As mentioned above, our average realized log price for the first nine months of 2012 decreased $31 per MBF, or 5%, from $568 per MBF in 2011 to $537 per MBF in 2012. Within this total, Douglas-fir log prices decreased $35 per MBF, or 6%, from $612 per MBF in 2011 to $577 per MBF in 2012, while whitewoods decreased $55 per MBF, or 10%, from $549 per MBF in 2011 to $494 per MBF in 2012. Across all species, export log prices dropped $37 per MBF, or 6%, from $625 per MBF in 2011 to $588 per MBF in 2012. In addition, while there was a healthy spread of 11%, or $64 per MBF, between export and domestic log market pricing in the first nine months of 2011, that spread has narrowed to 6%, or $31 per MBF, in 2012's year-to-date period.

Our Timberland Management & Consulting (TM&C) segment generates revenue through the management of three private equity timber funds, which are consolidated into the Partnership's financial statements due to the Partnership's role as general partner or managing member of the funds. Consolidating these funds into the Partnership's financial statements results in the elimination of all management fees earned by the Partnership, with a corresponding decrease in the funds' operating expenses related to the management fee as recorded in the Fee Timber segment. The first two funds collectively have $171 million in assets under management following acquisition of 61,000 acres of commercial timberlands between 2006 and 2010. Capital-raising for our third fund exceeded expectations, resulting in a final close in early August 2012 that brought the fund size to its revised maximum commitment level of $180 million. Our portion of this capital commitment is $9 million, of which $90,000 has been invested and the remainder will be drawn as properties are acquired over the fund's three-year drawdown period.
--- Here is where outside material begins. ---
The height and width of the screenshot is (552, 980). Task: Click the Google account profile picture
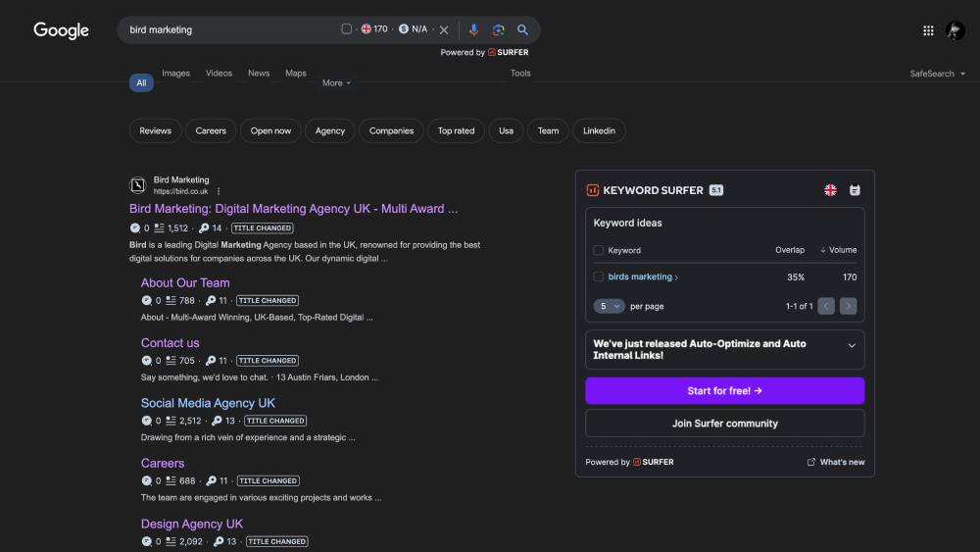[955, 30]
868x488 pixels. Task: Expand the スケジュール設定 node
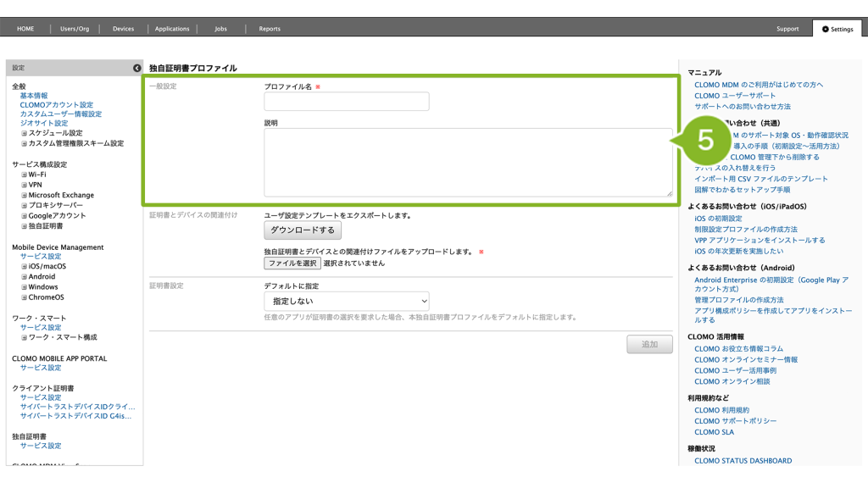(x=25, y=133)
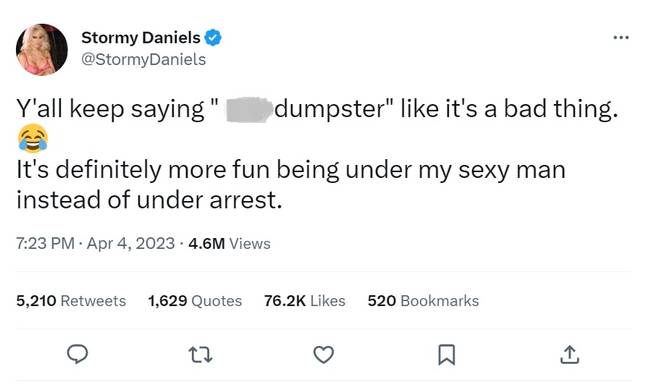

After eliminating $1.6 million of timber fund management fees for both nine-month periods ended September 30, 2012 and September 30, 2011, respectively, TM&C had no reportable revenue for either period. Operating losses generated by the TM&C segment for the nine months ended September 30, 2012 and 2011 totaled $1.2 million and $1.1 million, respectively, after eliminating revenue earned from managing the Funds.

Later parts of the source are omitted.